▸ **Task details**
Among the entries, find each line that includes the string "agent" and list it.

[Items listed in a dataset]
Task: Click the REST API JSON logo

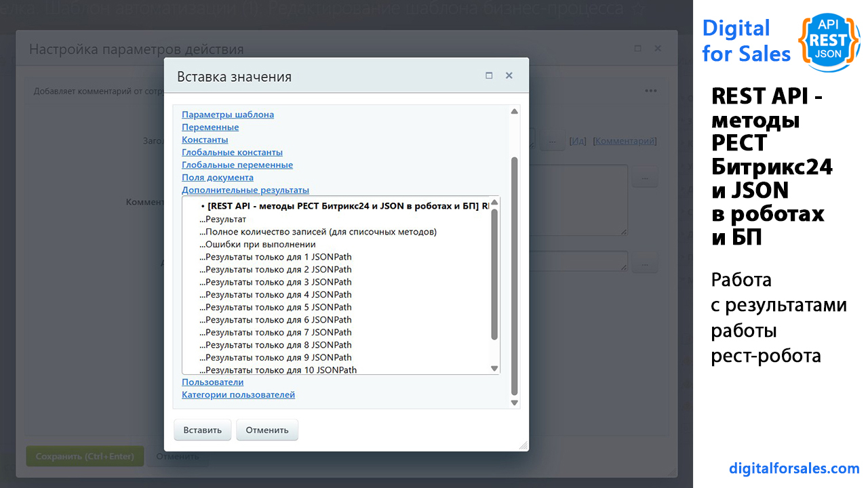Action: [x=829, y=41]
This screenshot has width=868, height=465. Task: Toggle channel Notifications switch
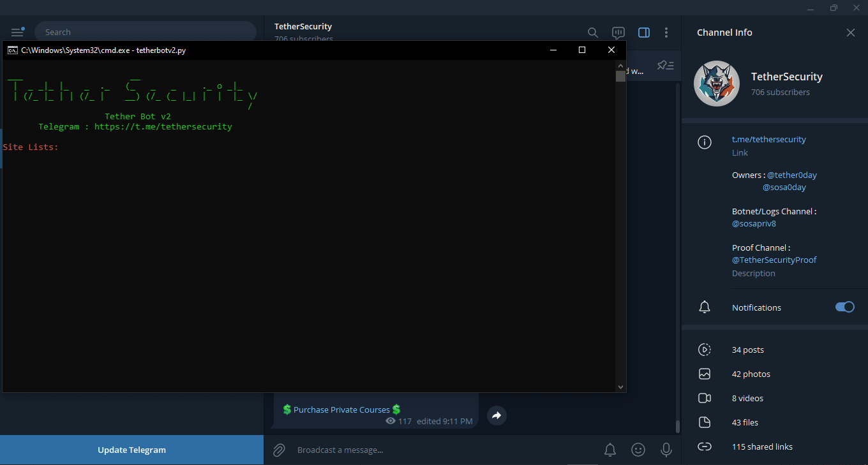click(844, 307)
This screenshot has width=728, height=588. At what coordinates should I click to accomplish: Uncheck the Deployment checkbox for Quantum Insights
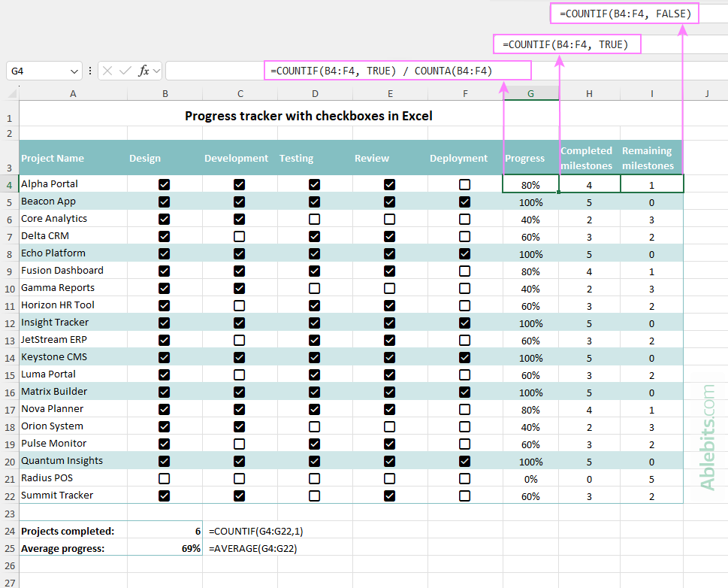tap(464, 461)
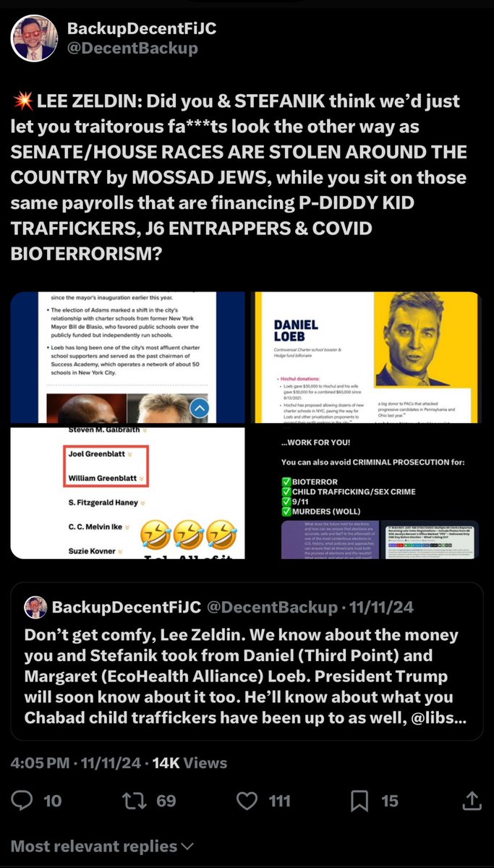Like the post with the heart icon
The width and height of the screenshot is (494, 868).
248,800

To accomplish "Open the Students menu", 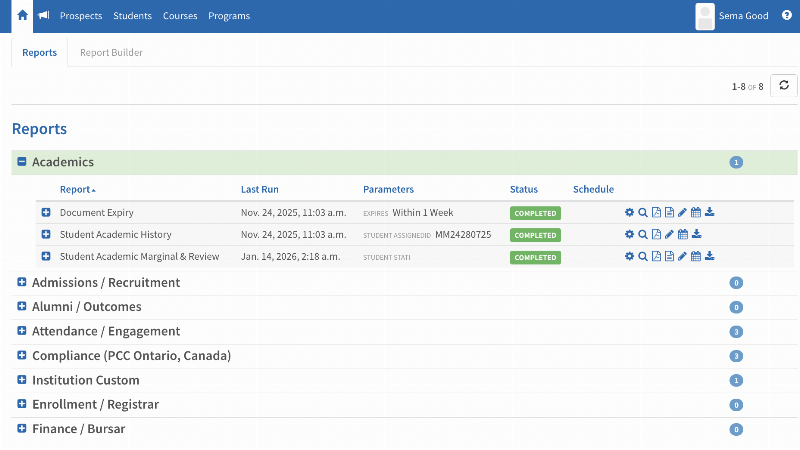I will coord(132,16).
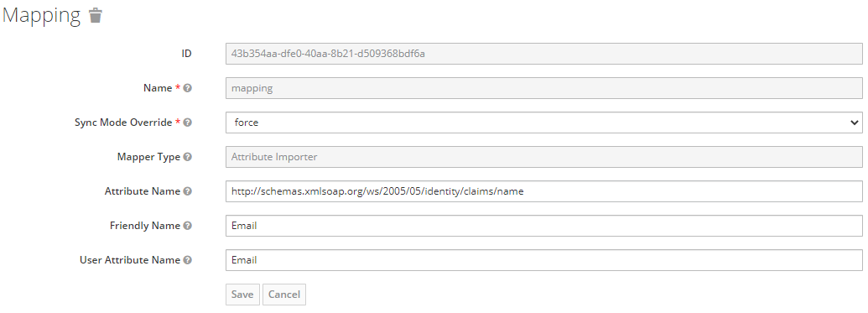
Task: Click the Sync Mode Override help icon
Action: (x=188, y=123)
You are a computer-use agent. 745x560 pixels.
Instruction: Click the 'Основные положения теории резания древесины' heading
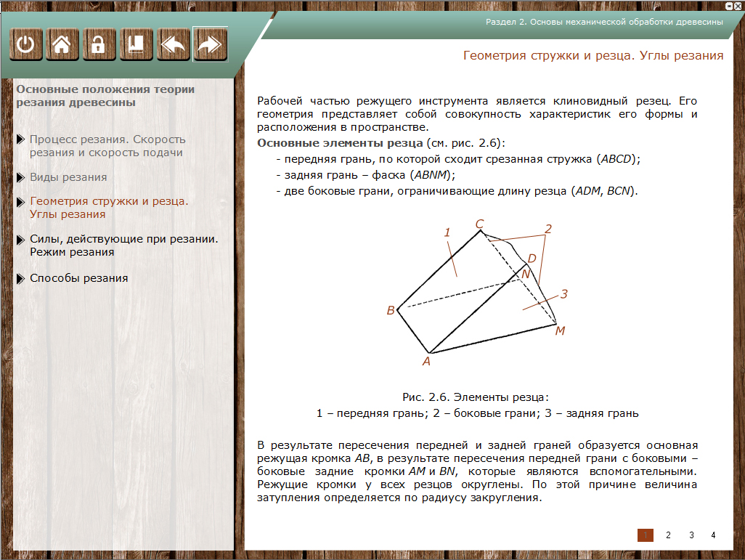[x=105, y=96]
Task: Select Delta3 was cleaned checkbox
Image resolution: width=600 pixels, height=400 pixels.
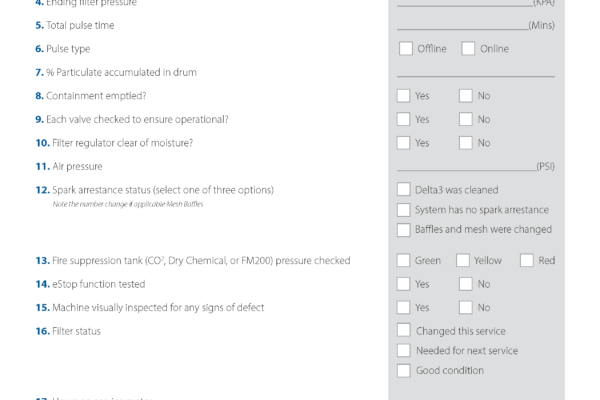Action: click(403, 189)
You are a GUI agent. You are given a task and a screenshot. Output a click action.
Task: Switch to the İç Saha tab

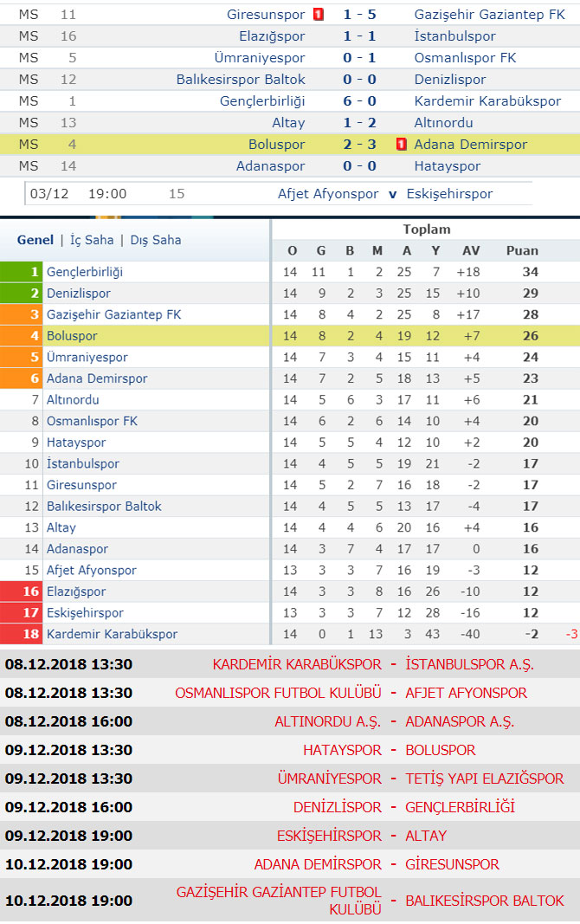[x=92, y=240]
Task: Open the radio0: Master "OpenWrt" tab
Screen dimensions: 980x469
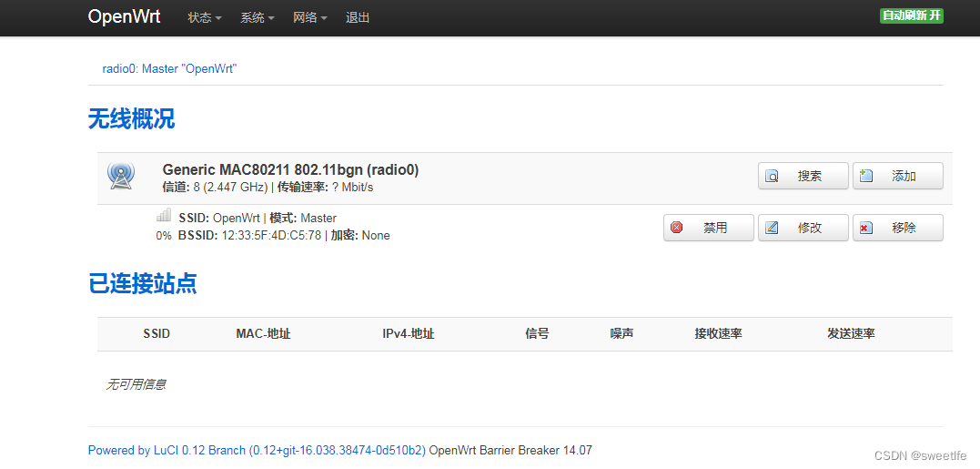Action: pyautogui.click(x=169, y=69)
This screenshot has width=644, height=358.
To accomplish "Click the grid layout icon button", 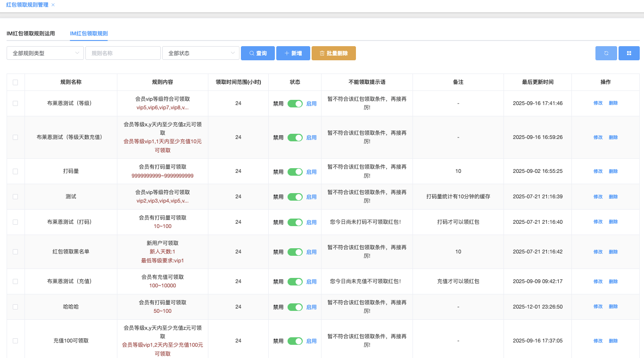I will pyautogui.click(x=629, y=53).
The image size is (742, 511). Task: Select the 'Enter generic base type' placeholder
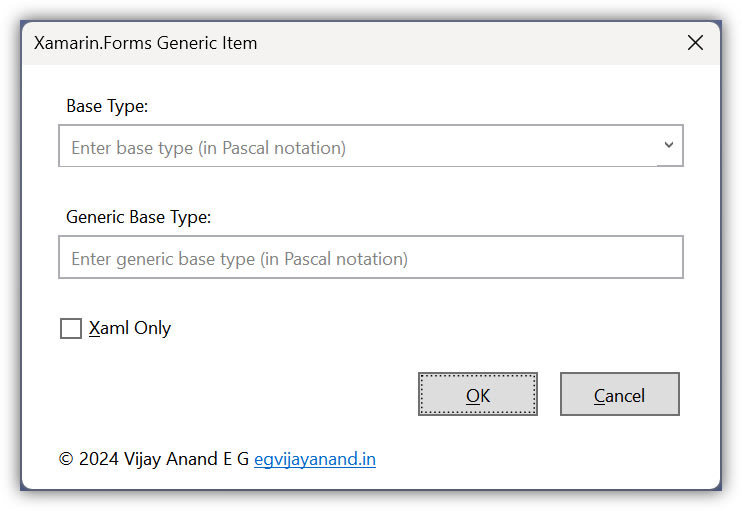click(239, 259)
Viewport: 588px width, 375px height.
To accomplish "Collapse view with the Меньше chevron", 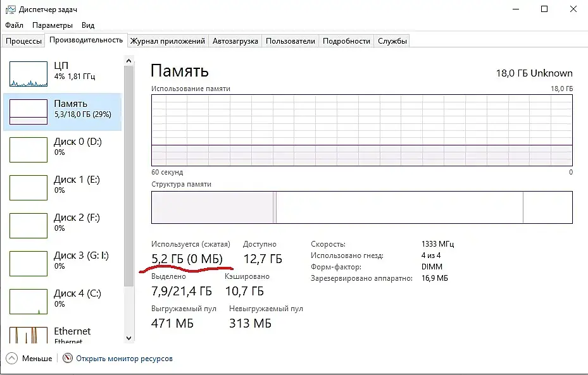I will [13, 359].
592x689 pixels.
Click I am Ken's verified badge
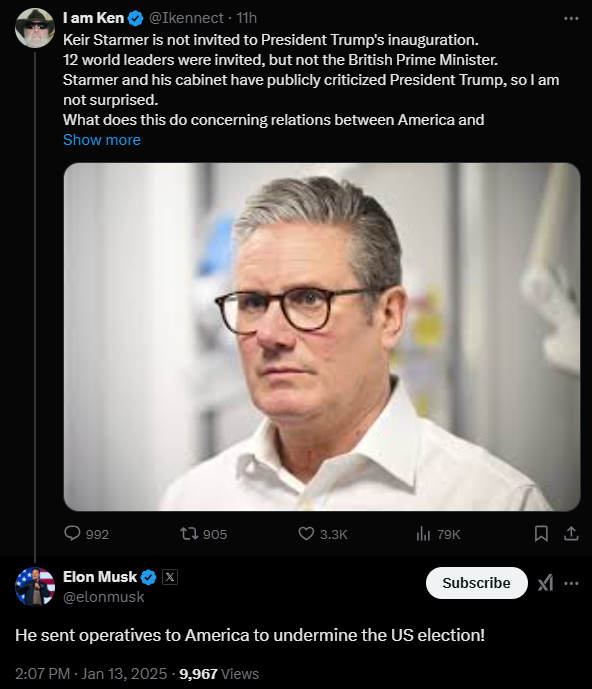click(x=135, y=18)
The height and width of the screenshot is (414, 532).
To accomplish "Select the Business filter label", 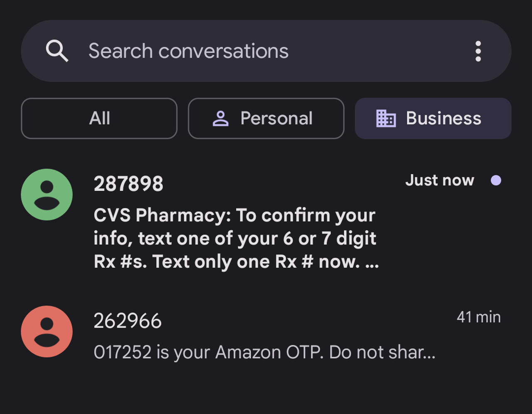I will tap(443, 118).
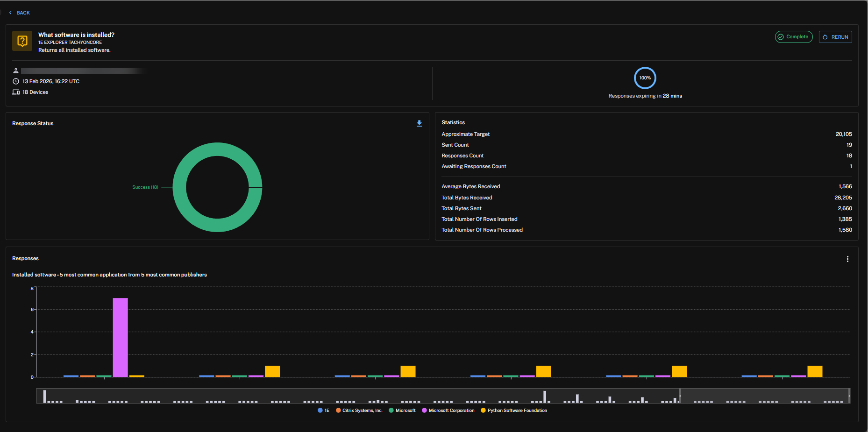Image resolution: width=868 pixels, height=432 pixels.
Task: Click the Success (18) chart label
Action: 145,187
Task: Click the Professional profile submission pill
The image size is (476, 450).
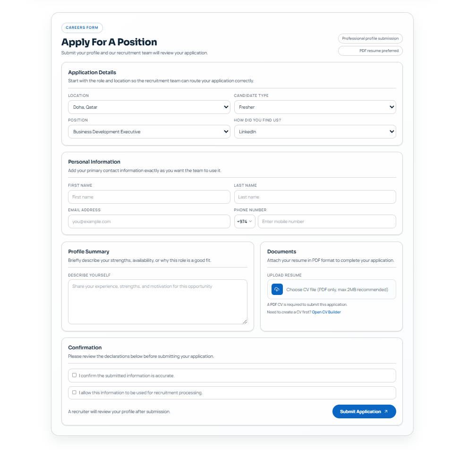Action: pyautogui.click(x=370, y=39)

▸ **Exercise answer**
You are a computer-use agent. 745x560 pixels.
You are a GUI agent. You are given a task and a screenshot. Output a click action.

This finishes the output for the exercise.